The train went through Denver so Virginia could introduce Jack to her mother Nellie.  According to Virginia’s younger sister Betty things did not go well because Nellie learned that Jack had been married and widowed before and had a son, Freddie Hill.  That caused quite a ruckus.  In her eyes he was damaged goods and not good enough for her daughter. 

This, however, did not derail the east-bound train, which terminated in Columbia, South Carolina.  Jack enrolled at the University of South Carolina in electrical engineering on the GI Bill and Virginia continued working for Standard Oil in downtown Columbia. 

They got married in a small ceremony at Herman Watson’s home off Rosewood Drive on August 31, 1947.  Mr. Watson was a friend of my dad from university.  My mother’s attendant was Thelma Hill, my father’s sister.  That marriage lasted for sixty-eight- and one-half years until Jack died in March of 2016. 

Jack and Virginia had four boys between 1948 and 1960.  They are Thomas Wilson, John Steven, Gary Lynn, and Wesley Kent.  As Virginia had learned from her own family, there is nothing more important than family and giving your highest dedication and commitment to that cause.  Like many mothers in the post–World War II era she was a stay-at-home mom.  As she had done all her life she worked raising her four sons.  Of highest importance for Jack and Virginia was that their sons were college educated.  They considered it their duty to pay for this education.  In the end their four sons earned nine college degrees. 

But formal education was not all.  They made sure we were active in church, with Royal Ambassadors, Boy Scouts, paper routes, music lessons, and athletics among other activities as well.  Virginia would review homework to make sure it was all done. 

 It was also never inappropriate to maintain discipline, with the belt, if necessary.  As antiquated as that sounds now, it never went to excess and was, they felt, the right thing to do as they had been raised that way. 
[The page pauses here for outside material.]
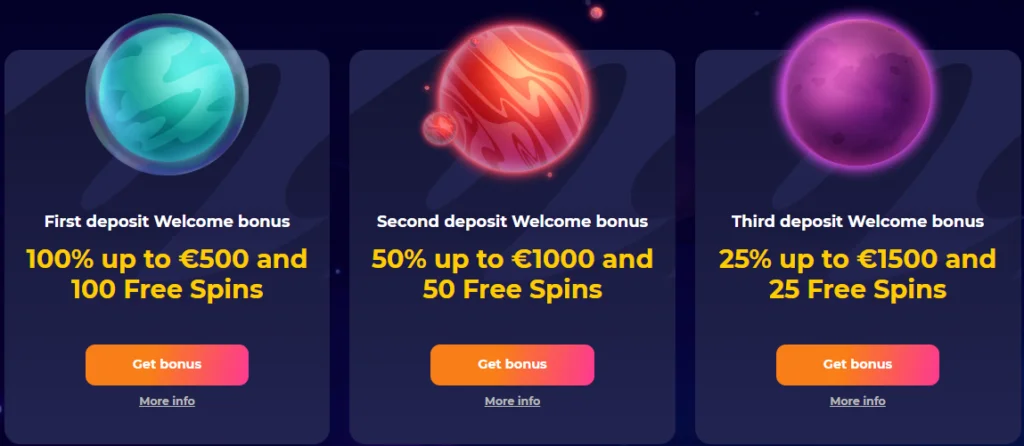The height and width of the screenshot is (446, 1024).
Task: Open More info for third deposit bonus
Action: click(x=857, y=401)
This could be a harrowing and nerve-wracking time for Virginia, staying home alone with four boys, or five when our half-brother Freddie came to live with us during his high school years.  During these years our father might have been away from home on one to two nights a week traveling the central part of South Carolina selling wholesale paper products for Eppes-Fitzgerald Paper Company.  Many times in her exasperation Mom would say “Wait until your Father gets home”.  Looking back on that time our biggest surprise was that she came out of that time with any shred of sanity left. 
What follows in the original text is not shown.